Besser, Wilhelm Friedrich - Am zweiten Sonntag nach Trinitatis 1874.

Vom großen Abendmahl: Lukas 14,16-24.
Text: Er aber sprach zu ihm: Es war ein Mensch, der machte ein großes Abendmahl, und lud viele dazu. Und sandte seinen Knecht aus zur Stunde des Abendmahls, zu sagen den Geladenen: Kommt, denn es ist alles bereit. Und sie fingen an alle nach einander sich zu entschuldigen. Der Erste sprach zu ihm: Ich habe einen Acker gekauft, und muss hinaus gehen, und ihn besehen; ich bitte dich, entschuldige mich. Und der Andere sprach: Ich habe fünf Joch Ochsen gekauft, und muss hinaus gehen, und sie besehen; ich bitte dich, entschuldige mich. Und der Dritte sprach: Ich habe ein Weib genommen, darum kann ich nicht kommen. Und der Knecht kam, und sagte das seinem Herrn wieder. Da ward der Hausherr zornig, und sprach zu seinem Knechte: Gehe aus bald auf die Straßen und Gassen der Stadt, und führe die Armen, und Krüppel, und Lahmen, und Blinden herein. Und der Knecht sprach: Herr, es ist geschehen, was du befohlen hast; es ist aber noch Raum da. Und der Herr sprach zu dem Knechte: Gehe aus auf die Landstraßen, und an die Zäune, und nötige sie herein zu kommen, auf dass mein Haus voll werde. Ich sage euch aber, dass der Männer keiner, die geladen sind, mein Abendmahl schmecken wird.
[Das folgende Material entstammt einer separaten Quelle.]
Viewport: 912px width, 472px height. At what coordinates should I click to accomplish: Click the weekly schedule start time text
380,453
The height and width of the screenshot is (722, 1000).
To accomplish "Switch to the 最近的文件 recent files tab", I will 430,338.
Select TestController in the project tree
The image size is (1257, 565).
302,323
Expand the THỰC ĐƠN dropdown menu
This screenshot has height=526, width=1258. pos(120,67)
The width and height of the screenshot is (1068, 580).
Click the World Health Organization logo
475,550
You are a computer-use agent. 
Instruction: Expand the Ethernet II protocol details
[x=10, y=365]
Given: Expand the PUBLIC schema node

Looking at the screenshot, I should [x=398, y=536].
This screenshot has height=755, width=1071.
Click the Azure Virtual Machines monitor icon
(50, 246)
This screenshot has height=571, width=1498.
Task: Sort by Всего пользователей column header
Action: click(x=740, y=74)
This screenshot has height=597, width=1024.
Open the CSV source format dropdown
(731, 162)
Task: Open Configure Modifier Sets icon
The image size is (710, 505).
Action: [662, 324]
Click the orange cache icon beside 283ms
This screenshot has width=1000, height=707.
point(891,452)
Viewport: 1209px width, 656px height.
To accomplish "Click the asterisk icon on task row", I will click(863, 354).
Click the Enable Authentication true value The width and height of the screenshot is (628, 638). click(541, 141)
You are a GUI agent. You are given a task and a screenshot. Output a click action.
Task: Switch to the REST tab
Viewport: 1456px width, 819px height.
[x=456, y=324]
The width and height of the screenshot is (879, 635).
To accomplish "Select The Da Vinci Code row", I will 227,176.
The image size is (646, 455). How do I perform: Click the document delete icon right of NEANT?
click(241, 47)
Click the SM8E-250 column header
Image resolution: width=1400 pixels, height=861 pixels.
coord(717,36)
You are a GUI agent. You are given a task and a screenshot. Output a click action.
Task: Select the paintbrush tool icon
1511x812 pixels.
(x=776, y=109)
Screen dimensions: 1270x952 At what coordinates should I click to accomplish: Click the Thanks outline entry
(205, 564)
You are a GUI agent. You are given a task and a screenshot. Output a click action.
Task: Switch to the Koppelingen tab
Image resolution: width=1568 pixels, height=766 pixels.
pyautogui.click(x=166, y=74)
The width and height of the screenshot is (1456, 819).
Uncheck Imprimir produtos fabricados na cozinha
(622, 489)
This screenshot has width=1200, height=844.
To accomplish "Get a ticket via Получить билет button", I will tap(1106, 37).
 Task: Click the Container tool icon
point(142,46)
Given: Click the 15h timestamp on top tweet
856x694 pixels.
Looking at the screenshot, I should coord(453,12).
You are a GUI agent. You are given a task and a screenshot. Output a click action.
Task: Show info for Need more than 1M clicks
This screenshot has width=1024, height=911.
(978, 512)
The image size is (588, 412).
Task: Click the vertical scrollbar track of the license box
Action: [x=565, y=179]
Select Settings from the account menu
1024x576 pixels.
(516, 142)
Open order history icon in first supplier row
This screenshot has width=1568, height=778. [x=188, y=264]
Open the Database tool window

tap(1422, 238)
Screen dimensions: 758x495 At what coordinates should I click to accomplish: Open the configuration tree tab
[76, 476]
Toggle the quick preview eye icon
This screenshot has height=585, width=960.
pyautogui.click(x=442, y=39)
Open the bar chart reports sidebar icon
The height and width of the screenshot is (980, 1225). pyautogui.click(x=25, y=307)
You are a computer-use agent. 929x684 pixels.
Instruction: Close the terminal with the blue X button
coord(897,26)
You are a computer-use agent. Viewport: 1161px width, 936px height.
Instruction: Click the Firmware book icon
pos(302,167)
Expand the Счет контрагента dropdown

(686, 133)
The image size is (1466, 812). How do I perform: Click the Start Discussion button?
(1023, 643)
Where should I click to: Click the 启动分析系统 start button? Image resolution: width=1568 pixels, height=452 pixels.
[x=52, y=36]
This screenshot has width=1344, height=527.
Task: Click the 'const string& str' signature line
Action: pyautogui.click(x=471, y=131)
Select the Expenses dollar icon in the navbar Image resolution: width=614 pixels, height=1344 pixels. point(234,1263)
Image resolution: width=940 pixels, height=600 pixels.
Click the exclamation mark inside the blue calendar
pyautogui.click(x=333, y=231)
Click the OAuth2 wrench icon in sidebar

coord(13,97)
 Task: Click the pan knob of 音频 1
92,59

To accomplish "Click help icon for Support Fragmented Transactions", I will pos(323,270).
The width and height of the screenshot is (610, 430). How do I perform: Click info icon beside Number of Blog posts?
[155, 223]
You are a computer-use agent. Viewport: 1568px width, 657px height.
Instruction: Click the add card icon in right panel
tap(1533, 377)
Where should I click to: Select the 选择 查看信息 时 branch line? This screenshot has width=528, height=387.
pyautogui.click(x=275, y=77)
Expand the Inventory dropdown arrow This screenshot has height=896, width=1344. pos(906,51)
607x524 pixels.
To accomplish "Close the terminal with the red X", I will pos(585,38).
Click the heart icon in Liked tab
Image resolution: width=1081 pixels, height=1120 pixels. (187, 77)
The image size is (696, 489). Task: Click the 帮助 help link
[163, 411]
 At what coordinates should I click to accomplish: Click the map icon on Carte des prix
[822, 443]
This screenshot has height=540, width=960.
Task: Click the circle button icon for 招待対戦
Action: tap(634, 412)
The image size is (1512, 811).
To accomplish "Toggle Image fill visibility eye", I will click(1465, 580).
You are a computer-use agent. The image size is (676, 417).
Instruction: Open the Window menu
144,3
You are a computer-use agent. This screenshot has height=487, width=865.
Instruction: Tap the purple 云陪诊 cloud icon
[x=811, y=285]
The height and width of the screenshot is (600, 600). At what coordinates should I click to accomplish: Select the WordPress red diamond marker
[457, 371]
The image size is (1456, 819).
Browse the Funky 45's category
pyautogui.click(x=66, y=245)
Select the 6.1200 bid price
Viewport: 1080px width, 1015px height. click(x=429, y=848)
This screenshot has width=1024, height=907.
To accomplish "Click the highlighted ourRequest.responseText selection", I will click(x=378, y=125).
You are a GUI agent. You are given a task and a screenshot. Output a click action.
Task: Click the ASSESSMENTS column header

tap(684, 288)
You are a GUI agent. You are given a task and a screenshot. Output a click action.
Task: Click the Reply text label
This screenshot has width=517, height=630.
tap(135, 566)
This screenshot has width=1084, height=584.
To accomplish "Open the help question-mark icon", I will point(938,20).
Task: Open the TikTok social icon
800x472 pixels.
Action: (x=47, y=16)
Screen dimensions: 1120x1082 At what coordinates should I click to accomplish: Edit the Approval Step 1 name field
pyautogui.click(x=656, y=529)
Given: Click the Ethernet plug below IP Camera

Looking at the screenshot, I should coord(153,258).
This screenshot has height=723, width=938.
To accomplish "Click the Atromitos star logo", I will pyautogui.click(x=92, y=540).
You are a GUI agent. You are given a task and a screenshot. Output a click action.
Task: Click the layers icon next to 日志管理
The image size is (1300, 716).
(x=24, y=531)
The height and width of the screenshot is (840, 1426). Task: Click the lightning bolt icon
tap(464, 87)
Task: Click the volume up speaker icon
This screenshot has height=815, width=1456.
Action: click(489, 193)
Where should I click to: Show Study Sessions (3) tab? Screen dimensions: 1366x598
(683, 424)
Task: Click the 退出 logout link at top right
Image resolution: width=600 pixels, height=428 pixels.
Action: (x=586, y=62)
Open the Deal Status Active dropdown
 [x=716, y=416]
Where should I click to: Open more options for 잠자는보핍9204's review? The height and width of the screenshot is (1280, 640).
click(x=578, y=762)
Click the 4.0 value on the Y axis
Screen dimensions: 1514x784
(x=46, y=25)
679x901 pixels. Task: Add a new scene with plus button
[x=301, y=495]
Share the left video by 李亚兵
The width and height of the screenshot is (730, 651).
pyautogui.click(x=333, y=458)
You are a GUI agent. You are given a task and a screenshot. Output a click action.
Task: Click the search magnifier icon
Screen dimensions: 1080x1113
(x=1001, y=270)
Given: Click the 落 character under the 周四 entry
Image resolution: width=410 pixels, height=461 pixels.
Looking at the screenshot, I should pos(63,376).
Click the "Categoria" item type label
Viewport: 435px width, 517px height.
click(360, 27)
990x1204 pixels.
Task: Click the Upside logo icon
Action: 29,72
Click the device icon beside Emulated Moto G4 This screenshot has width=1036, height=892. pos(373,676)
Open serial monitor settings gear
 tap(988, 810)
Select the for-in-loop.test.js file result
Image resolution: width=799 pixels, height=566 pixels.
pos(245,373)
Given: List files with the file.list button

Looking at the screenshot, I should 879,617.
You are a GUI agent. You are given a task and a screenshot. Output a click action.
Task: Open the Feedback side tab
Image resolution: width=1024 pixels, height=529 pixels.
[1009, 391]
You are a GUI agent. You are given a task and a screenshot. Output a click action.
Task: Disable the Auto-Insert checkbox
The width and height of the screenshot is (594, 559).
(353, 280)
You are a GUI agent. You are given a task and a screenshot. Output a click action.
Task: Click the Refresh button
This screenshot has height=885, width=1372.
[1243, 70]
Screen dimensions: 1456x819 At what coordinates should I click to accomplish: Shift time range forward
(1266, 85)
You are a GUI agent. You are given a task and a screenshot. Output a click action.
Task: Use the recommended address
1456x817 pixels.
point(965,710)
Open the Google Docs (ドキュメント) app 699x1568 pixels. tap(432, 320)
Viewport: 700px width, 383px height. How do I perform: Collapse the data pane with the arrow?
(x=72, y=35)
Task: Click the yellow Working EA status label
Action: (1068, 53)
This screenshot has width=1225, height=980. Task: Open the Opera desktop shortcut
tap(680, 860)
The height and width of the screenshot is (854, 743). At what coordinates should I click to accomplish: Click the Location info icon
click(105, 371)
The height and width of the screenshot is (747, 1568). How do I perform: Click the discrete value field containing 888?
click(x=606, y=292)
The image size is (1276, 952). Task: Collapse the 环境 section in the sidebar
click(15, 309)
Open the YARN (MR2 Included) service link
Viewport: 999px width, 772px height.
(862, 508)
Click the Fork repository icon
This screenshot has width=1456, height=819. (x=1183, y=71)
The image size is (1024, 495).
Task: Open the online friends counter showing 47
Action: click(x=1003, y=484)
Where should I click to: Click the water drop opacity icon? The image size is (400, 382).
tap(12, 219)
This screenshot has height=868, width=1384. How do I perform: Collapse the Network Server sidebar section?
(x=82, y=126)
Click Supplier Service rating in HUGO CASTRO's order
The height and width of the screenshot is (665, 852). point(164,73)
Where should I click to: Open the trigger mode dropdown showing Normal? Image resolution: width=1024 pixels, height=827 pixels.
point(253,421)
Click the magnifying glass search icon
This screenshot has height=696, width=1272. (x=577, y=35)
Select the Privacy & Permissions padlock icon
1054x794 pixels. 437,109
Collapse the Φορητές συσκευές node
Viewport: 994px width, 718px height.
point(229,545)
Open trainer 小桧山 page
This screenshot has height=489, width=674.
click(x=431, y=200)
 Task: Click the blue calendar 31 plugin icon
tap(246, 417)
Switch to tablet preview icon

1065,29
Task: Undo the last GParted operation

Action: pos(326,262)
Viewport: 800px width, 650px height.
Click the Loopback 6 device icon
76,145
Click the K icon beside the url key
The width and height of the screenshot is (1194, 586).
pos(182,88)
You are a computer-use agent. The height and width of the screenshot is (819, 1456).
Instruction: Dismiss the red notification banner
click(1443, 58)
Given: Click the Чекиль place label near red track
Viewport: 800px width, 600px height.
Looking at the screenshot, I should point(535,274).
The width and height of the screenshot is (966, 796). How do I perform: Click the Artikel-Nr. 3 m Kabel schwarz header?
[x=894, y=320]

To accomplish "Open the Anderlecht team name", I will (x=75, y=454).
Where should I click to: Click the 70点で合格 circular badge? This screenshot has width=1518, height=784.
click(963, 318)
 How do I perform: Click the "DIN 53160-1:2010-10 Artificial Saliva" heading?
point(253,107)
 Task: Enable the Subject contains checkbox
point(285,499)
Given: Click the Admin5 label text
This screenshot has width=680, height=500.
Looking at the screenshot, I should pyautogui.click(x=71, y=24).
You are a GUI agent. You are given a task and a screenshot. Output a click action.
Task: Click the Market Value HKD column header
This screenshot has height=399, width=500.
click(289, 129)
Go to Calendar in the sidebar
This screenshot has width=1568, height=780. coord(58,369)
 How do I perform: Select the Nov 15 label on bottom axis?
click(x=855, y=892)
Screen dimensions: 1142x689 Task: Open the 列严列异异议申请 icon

„Kommt es ist alles bereit,“ mit diesem Wort, Geliebte, mögen wir wohl den beiden Hälften des Kirchenjahrs ihr Zeichen, ihre Signatur geben. Das Wie, wie der HErr alles bereit gemacht hat für uns, das haben wir in der ersten Hälfte gehört bis zum Sonntag Trinitatis; die zweite Hälfte ruft uns zu: Ihr aber kommt, kommt und betragt euch als die hochgeliebten Gäste eines solchen Abendmahls, und besonders in der ersten Zeit der zweiten Hälfte, da ist die rechte Berufungszeit, die da laut predigt: Des Menschen Sohn ist gekommen, zu suchen und selig zu machen, was verloren ist. Auch heut wieder erschallt uns diese Stimme, denn von den beiden Hauptberufungsevangelien steht eins am Anfang, das andere am Ende der zweiten Kirchenjahrshälfte und beide tun uns weit auf die Flügeltüren zu der Gnade in dem Herzen unseres Gottes. Wie ruft Er so herzbeweglich: „Warum wollt ihr sterben, ihr vom Hause Israel? Lasst Mir doch die Gottesfreude, euch selig zu machen.“ Denn so sieht es stets in dem Herzen Gottes aus. „Ich strecke Meine Hände aus den ganzen Tag,“ aber freilich, ach leider heißt es dann weiter: „zu einem ungehorsamen Volke.“ Aber wenn ich mir das Bild Gottes malen wollte, so würde ich es recht treffen, wenn ich Ihn mir vorstellte mit ausgestreckten Armen bittend und lockend: „Kommt, bitte; lasst euch bewegen und wendet euch zu Mir, so werdet ihr selig;“ so sollt ihr jetzt schon selig werden, lasst aus euch Leute machen, die Jesum bei sich haben und glücklich sind; das ist die Stimme unsers Gottes, lasst sie uns recht ins Herz fassen nach dem heutigen Evangelium.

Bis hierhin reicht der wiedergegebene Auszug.